In an earlier post I attempted to shed a little light on “where wages come from” in order to dispel outdated (but still politically omnipresent) concepts that effectively pit “laborers” against “capitalists.” In our modern economy virtually everyone has the opportunity to not only work but to save, invest, and own land, mostly because of the economic growth we’ve been blessed to have since our founding.
Blessings shouldn’t be expected to continue in perpetuity, though, especially if we violate basic axioms about human behavior. The Church (and Israel before her) has been stressing this lesson for millenia concerning moral behavior. Economists have been stressing this for centuries concerning economic behavior, too. Though violating Church teaching has eternal consequences, the temporal consequences of violating economic teaching (especially on what causes growth) can be quite severe: poverty, income inequality, trade wars (which can turn into real wars), inflation, and recession.
In the political sphere, debates about rich vs poor, capitalism vs socialism vs interventionism, international trade, globalization, outsourcing, just wages, profits, etc., all spring from the fundamental phenomenon of production and trade. Why do we trade in the first place? Should there be less or more trade?
There is one persistent myth about trade that infects virtually all faulty economic logic: trade is a zero-sum game. This myth has two variants: when two people trade, 1) one side wins and the other side loses, or 2) each side exchanges something of equal value. From a social perspective, then, trade has no net benefit. Examples abound: if owners win, workers lose. If companies win, customers lose. If one country gets richer, other countries get poorer. If we import, domestic business suffers.
In demolishing this myth, the empirical data must first be dealt with. If trade has no net benefit, why do we do it so much? If after any trade I have either a 50% chance of being worse off or a 100% chance of not benefiting at all, why would I engage in so many trades? If trade has no net benefit, why don’t we see more people producing things at home? If 50% of the time that I buy a shirt I’m going to get ripped off, why don’t I make all my own shirts?

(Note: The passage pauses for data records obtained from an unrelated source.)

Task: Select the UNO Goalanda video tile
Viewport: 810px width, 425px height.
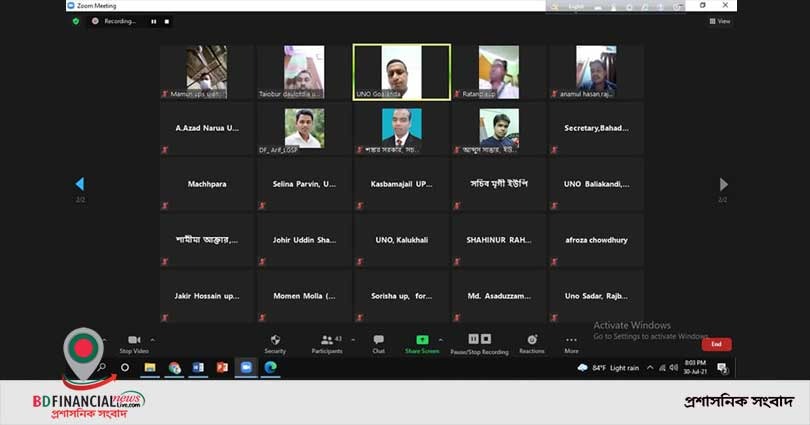Action: coord(401,72)
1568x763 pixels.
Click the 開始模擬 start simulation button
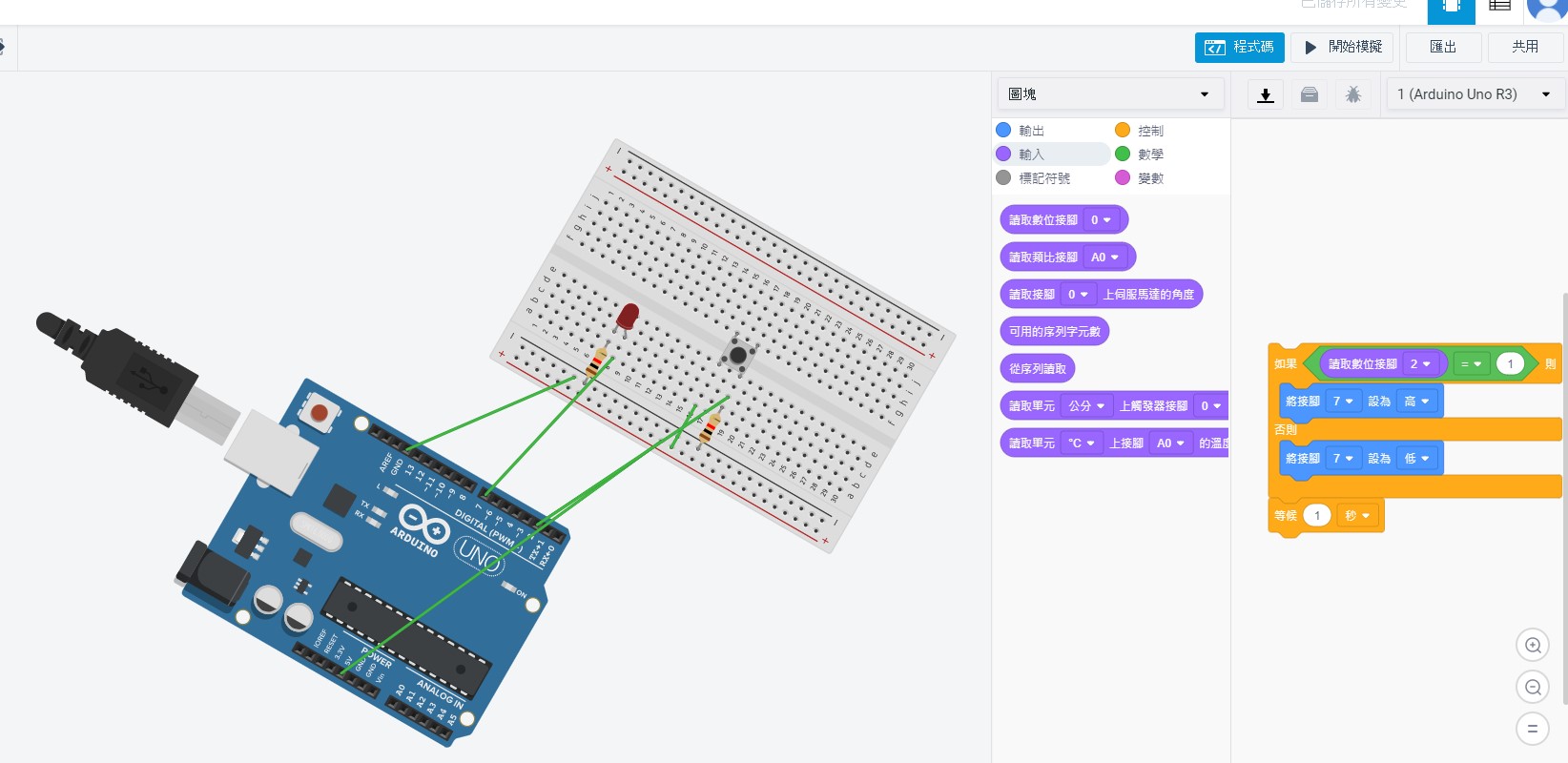tap(1343, 47)
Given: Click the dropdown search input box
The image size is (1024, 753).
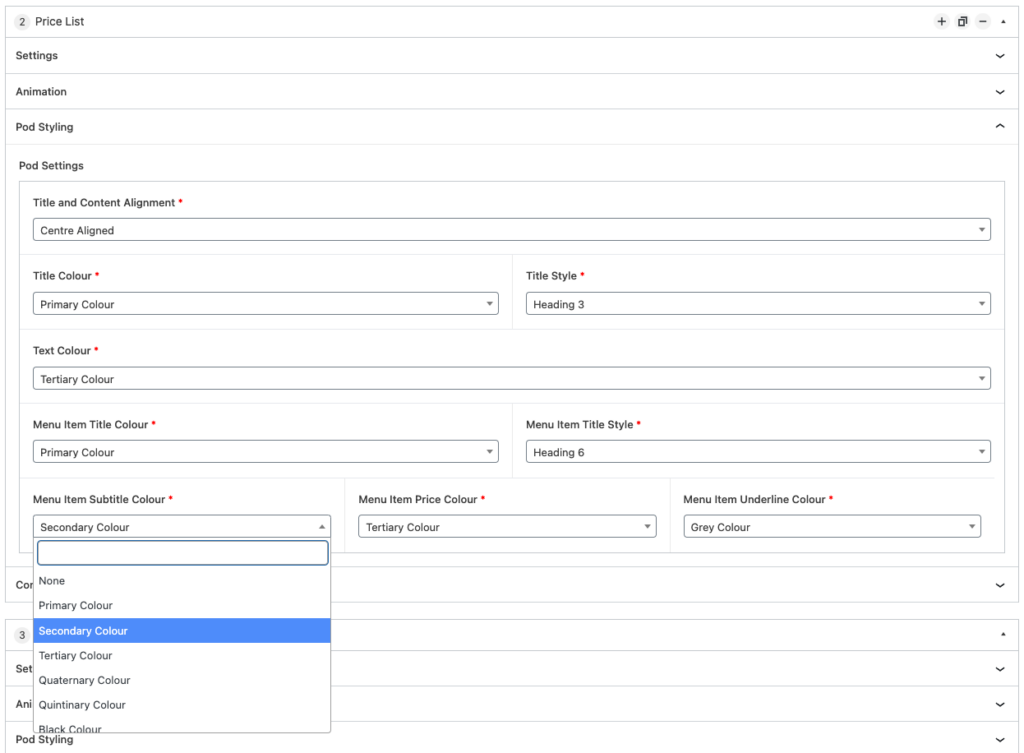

The reality, which we all know intuitively, is that trade is a positive-sum game. Both sides win. I don’t get ripped off buying the shirt and neither does the clothing store, because I wanted the shirt more than my money and the store wanted my money more than the shirt. Trade allows each of us to get rid of something we don’t want and get something we do want. This is true if the trade happens between neighbors or between people at different ends of the globe. While you can look at the trade as catering to each person’s greed, you can just as easily look at the trade as promoting care for the other person. In fact, trade does both: if I want to make myself better off, I have to serve others.
Without recognition of this fundamental reality, economic growth isn’t possible. Under the zero-sum presumption, tribes are suspicious of offers from outsiders. Though free-trade often gets blamed for fostering greed and cutthroat competition, it is the mercantilist zero-sum philosophy that drove nations to try to accumulate gold from other nations while never allowing its own gold to leave the borders.
Certainly not every trade is beneficial or should be allowed: abortionists should not be allowed to kill unborn babies; slave traders should not be allowed their “commerce.” Trade that is forced or that violates the rights of unwilling third parties should not be allowed. Aside from legal restrictions, we also must form the consciences of buyers and sellers about the morality of certain legal transactions (e.g., selling alcohol to minors, producing ultra-violent movies, etc.).
If we are supposed to care for our own, our family’s, and our neighbor’s material well-being, it is prudent to recognize the most effective (and morally acceptable) ways to achieve economic growth. Whether it is politically popular or not, market exchange outshines any other economic system.